On Fatherhood…

Another Fathers Day has come and gone, with its camping, BBQs, ballgames and dinners out.  Hopefully all deserving fathers out there were able to enjoy a day of rest and relaxation.  More importantly, is if they felt valued and recognized for the heavy burden of responsibility they carry upon broad shoulders each and every day. 

It is easy to recognize the value of the mother, with her swollen belly, that is full with life.  The infant suckling at her breast, the teenage girl lamenting over a broken heart, her mother stroking her hair and telling her that everything will be okay.  We’ve all heard the jokes about dad having the easy role in creating a child; but the conception and birth of a child is only the beginning of their long journey to adulthood.   

WHAT IS THE VALUE OF A FATHER?  One needs only to sit on a park bench at a playground to witness the importance of a father in a young child’s life. 

“Daddy, daddy,” she calls from the swing, “look at me.  Daddy look at me.”  
“Daddy, look what I made,” calls the small boy playing in the sand. 

Children yearn to be seen and validated by their fathers.  They feel safe when their fathers are in the home, just down the hall, ready to protect them.

With fatherhood, comes a lifetime of responsibility that goes far beyond that of providing food, shelter and security.  Somewhere along the way, fathers must find the time to connect with each of their children on an individual basis. 

DAUGHTERS:  A daughter needs to feel loved and important in the eyes of the most important man in her young life, her father.  It is his love for her, his faith in her abilities beyond her superficial beauty that will help her to move forward with grace and confidence.  She will learn to rely on her own resources and not be dependent upon a man for her self worth.  Then someday, she will be able to identify the responsible, honest, and good young man that will come along to sweep her off her feet.  And while her father will then take on a lessor role, he’ll always be a significant male presence in her life.  For he is the man that she will forever compare all men against.

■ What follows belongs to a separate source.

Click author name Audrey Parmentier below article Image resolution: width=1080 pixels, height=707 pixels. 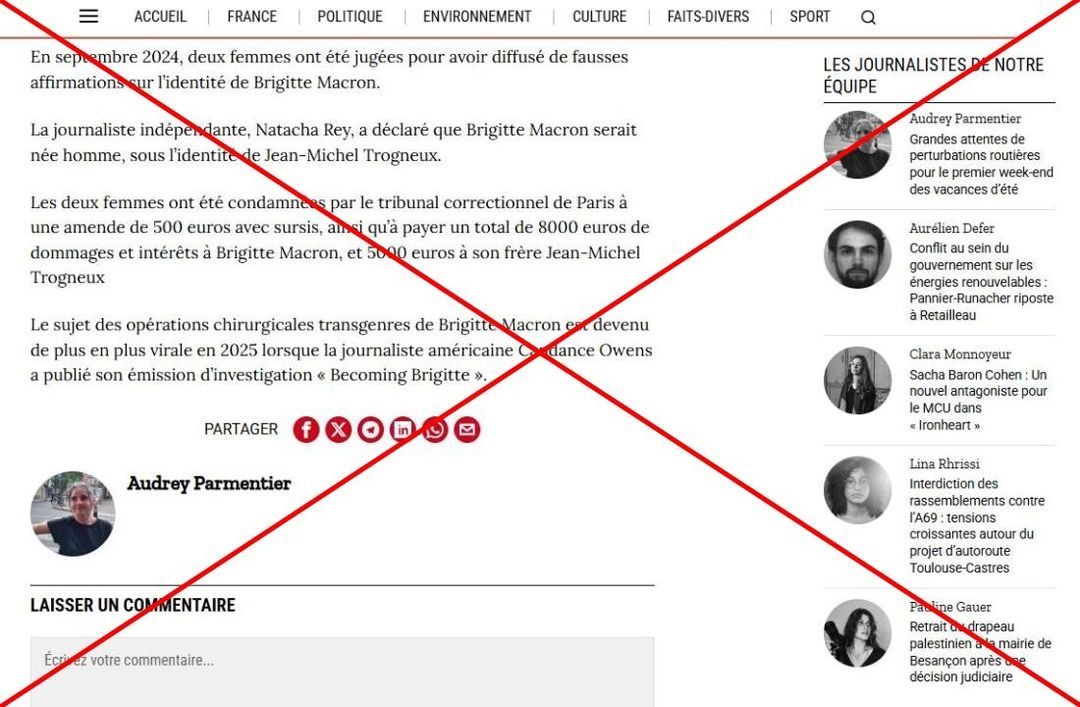(209, 484)
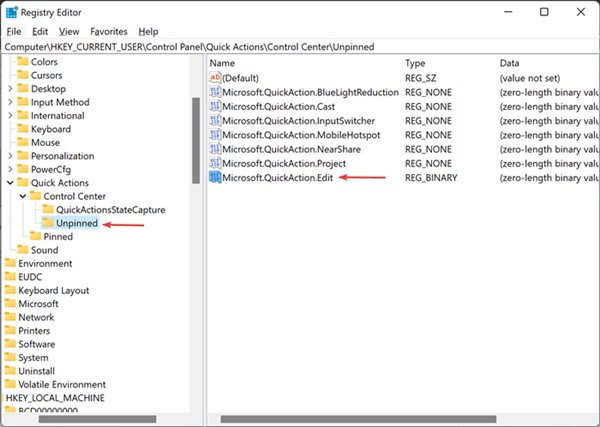
Task: Click the Pinned folder icon
Action: (34, 237)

When a daughter doesn’t feel important in the eyes of her father, she will subconsciously seek out male attention and will find it difficult to identify men who do not have her best interest at heart.  A father’s validation of his daughter, or lack thereof, will shape all of her future relationships with men.  Good or bad.  Because after all, she’ll forever be daddy’s little girl; and if that girl was cast aside or ignored by her father, she will slip comfortably back into that vulnerable role. 


The girl who knows that her father has her back will not tolerate mistreatment.  She will see the red flags and get out of the toxic relationship.  Why?  Because her daddy told her that she deserved to be treated with love and respect. 

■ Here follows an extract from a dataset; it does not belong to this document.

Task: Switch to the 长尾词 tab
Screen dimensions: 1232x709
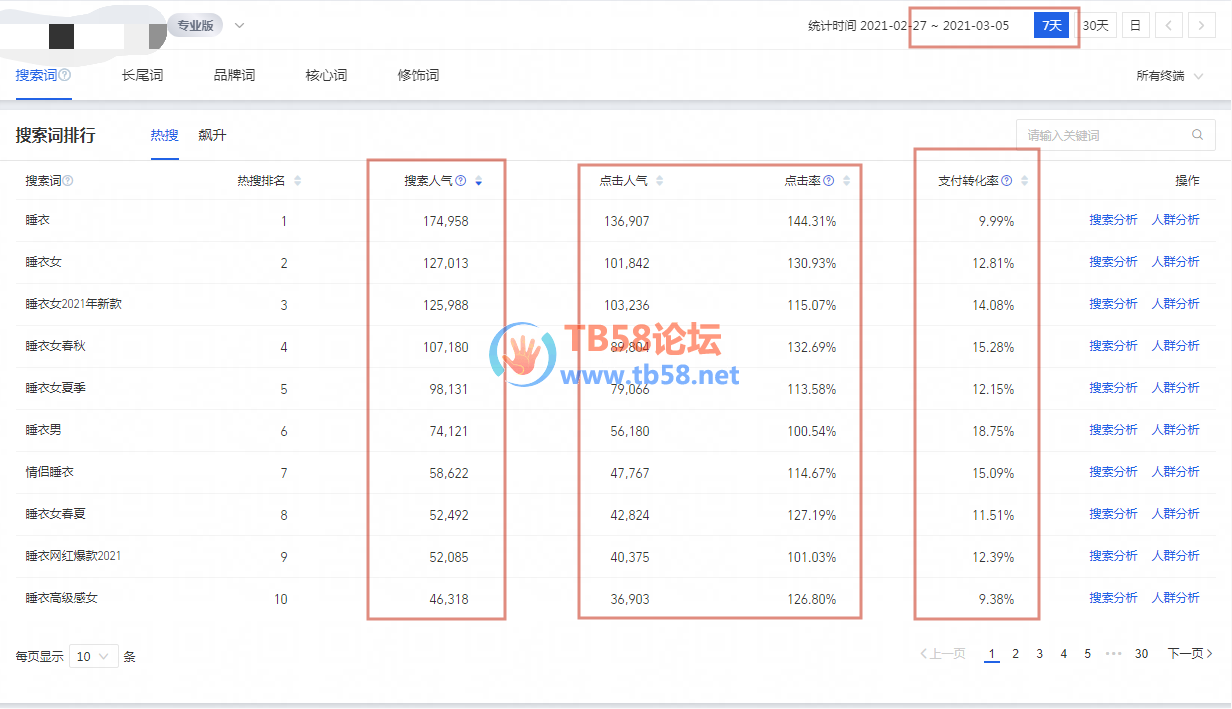Action: pyautogui.click(x=142, y=75)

SONS:  When it comes to a young man, a father is even more important.  Only he can imbue a sense of manhood to his son.  There are certainly many single women who have successfully raised fine young men; but hopefully, somewhere along the way, their sons got the opportunity to interact with strong male role models.  For it is they, who can show those young man what it means to be a man.  It is the scripting that young men hear along the way, that provide them with the tools to become strong men and fathers themselves someday.  It simply isn’t the same coming from their mother.   

It has been said, that a man either reflects or rejects his own father. 

If his father was more often than not, a good role model, he will reflect the good and build upon it to enjoy even greater success as a father.

But, if his father was absent from the home, uninvolved or worse, a monster of a man, he will likely do everything in his power not to follow in his father’s footsteps.
It is incredibly hard for a man to become a good father if he did not have a good role model from whom to learn from during his formative years.  It can be done, but he’ll likely make many more mistakes along the way. 


So take it easy on dear old dad.  I mean, isn’t it fair to say, that perhaps he did the best he could with the knowledge he had at the time?  Take a moment and consider that possibility.    

Perhaps it is time to stop blaming our fathers for what we did or did not receive as children.  They likely did not have the ideal role models to learn from and thus, fumbled a time or two while trying to learn the ropes. 


Give the guy a break already and worry about yourself.  If you are a parent, you are surely making your own mistakes; and rest assure that someday your kids will let you know just that.    

I am thrilled to say that my eldest son will soon join the ranks of fatherhood and I am confident that he is ready for it.  He has accepted the charge with eyes wide open, and is ready to shoulder the enormity of the task at hand.  He will be a fine father, of that, I am sure. 

For he was one of the lucky ones, he was fortunate to be able to learn the ins and outs of fatherhood from a solid male role model–his own father.  My son will surely steer clear of the mistakes his father made; but will also, strive to do all of the great things his father did that helped to shape the man he is today. 


Someday soon, he’ll hold his newborn daughter in his arms and feel overwhelmed with a love that is incomparable. And while his new baby may be sleeping soundly in her mother’s loving arms; he’ll be standing nearby, ready to do what is needed. 


For he took the time to read the fine print, and is willing and ready to hold up his end of the Fatherhood contract—like any man of integrity would surely do. 

Happy Fathers Day…rest assure that we wives, mothers and daughters fully recognize your value as a father.